Good fantasy will give you this, even when it’s describing something that might otherwise be totally mundane. You can get to Wonderland in a train or down a rabbit hole, there are a million roads leading there, and if you look around you while you’re traveling there are amazing things all around you. REALLY good fantasy won’t tell you everything – but it will hint at things glimpsed out of the corner of your eye and you’ll go crazy trying to turn quickly enough to see it and might never do, but the knowledge of its presence will give you wings.
Tolkien once famously wrote of the charge of “Escapism” that is all too frequently leveled at fantasy. The only people who resent escapism, he said, are jailors. That is exactly right, and there is absolutely nothing wrong with setting your imagination free.
River Map ToC And as the writer in whose own imagination these things are born… well, there’s something that’s absolutely amazing about standing there in the middle of some place full of color and music and the scents that bring back memories or hint at things not yet known, a place YOU have just touched with power and made to come alive, and beckoning in somebody else. And watching their faces change as they come closer, and watching their eyes widen, and their lips curve into a smile, and their hands reach out for something magical that’s fluttering around them enticingly. Making up stuff? Yeah, sure. But waking up someone else’s sense of wonder? Priceless.

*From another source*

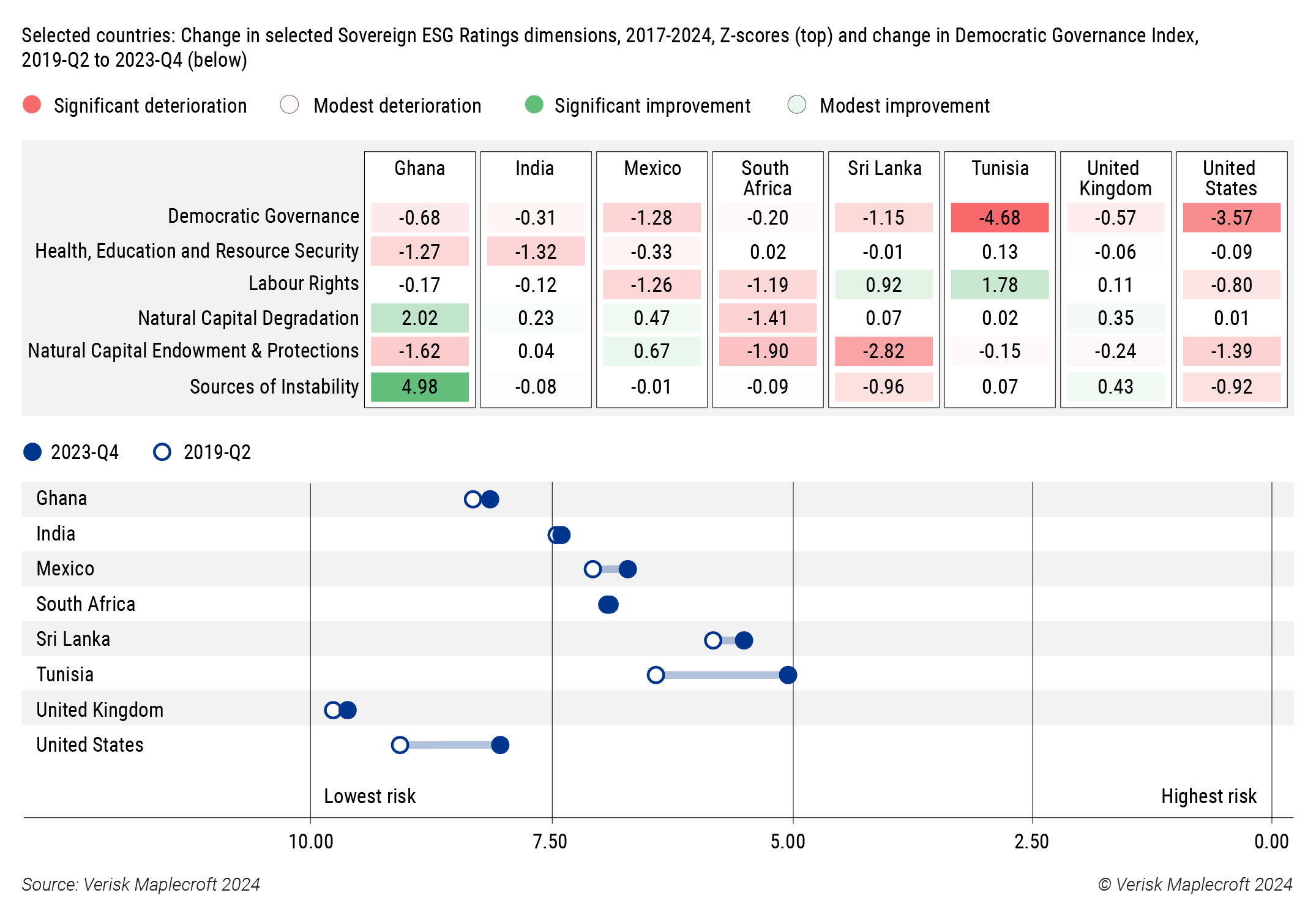Click the Source: Verisk Maplecroft 2024 text
This screenshot has width=1316, height=909.
coord(141,885)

2.The ability to tell hard truths through the silver tissue of lies

There are times that reality is just grim, and dark, and terrible. There are times that talking about these things in realistic terms will make at least some people curl up into a fetal ball and whimper quietly in a dark corner. And those people will see nothing but the darkness, they will believe that light is forever extinguished and things will never be right again.
But in fantasy… you can look that darkness in the eye, and then you can close the book, and you are safe. And it gives you the sense that it is possible to be safe from the “real” thing too. That things really might get better.
The famous G K Chesterton quote that always spoke to me in this context is that fairy tales are not there to teach our children that there are dragons – it is to teach them that dragons can be conquered.
And nothing beats fantasy at this. Because the heart of fantasy is raw courage, the kind that can stand against anything, no matter how much pain is piled upon it – the kind that might bend, that might buckle, but all of that is in the end temporary and when dawn comes (and it comes) you can get back on your feet and stand again. Nights are dangerous, and they teem with fell things, but they don’t last forever.
Fantasy gives you the opportunity, by presenting your monsters in guises in which they don’t seem quite so overwhelmingly threatening (at least not to yourself, they are after OTHER PEOPLE in these stories….) to actually face these monsters down – to learn how to deal with them outside the book covers, in your own lives. Fantasy can call out the hard stuff, and deal with it. Fantasy can make you feel better about monsters and dramas and tragedies. Fantasy is the lie that tells the ultimate truth.
That is a rare and magnificent power.

3. It is bigger on the inside

Fantasy is a TARDIS – you step into something skimpily enough described and great vistas open before you. Entire unmarked virgin worlds. And the further you go the more there is. It’s the great magnificent power of the words “WHAT IF…?”, words which you can follow anywhere, and they will always be leading you on, and forward, into something new and not looked for.
Sure, there are fantasies which are deeply rooted in places that look very much like the modern world, or perhaps the historical middle ages, and which will function according to at least some real world rules. You might ask, so how is looking back over well-trod trails the same as looking forward into an unmapped future? Well… it’s like this. The roads might be the same. But the people who travel them – and the reasons those people have for taking to them – are ever different, and new.
The reason that fantasy is so rewarding is that every reader brings their own baggage along with them on that journey. The writer gets to lay down the road, to draw a rough map, but what’s carried on that journey enriches both the writer and the reader. I love the idea of selling a ticket to this world which lived in my own mind’s eye and then waving goodbye to the reader who takes it from my hand and smiling as they walk away from me, shouldering their own particular backpack, looking around, inevitably finding things in this world that I never put there, that only they can see. And because they see it, they make me see it too. And my own vision is the richer for it.
Fantasy is bigger on the inside because of all the things that we all bring into it with us. It’s glorious.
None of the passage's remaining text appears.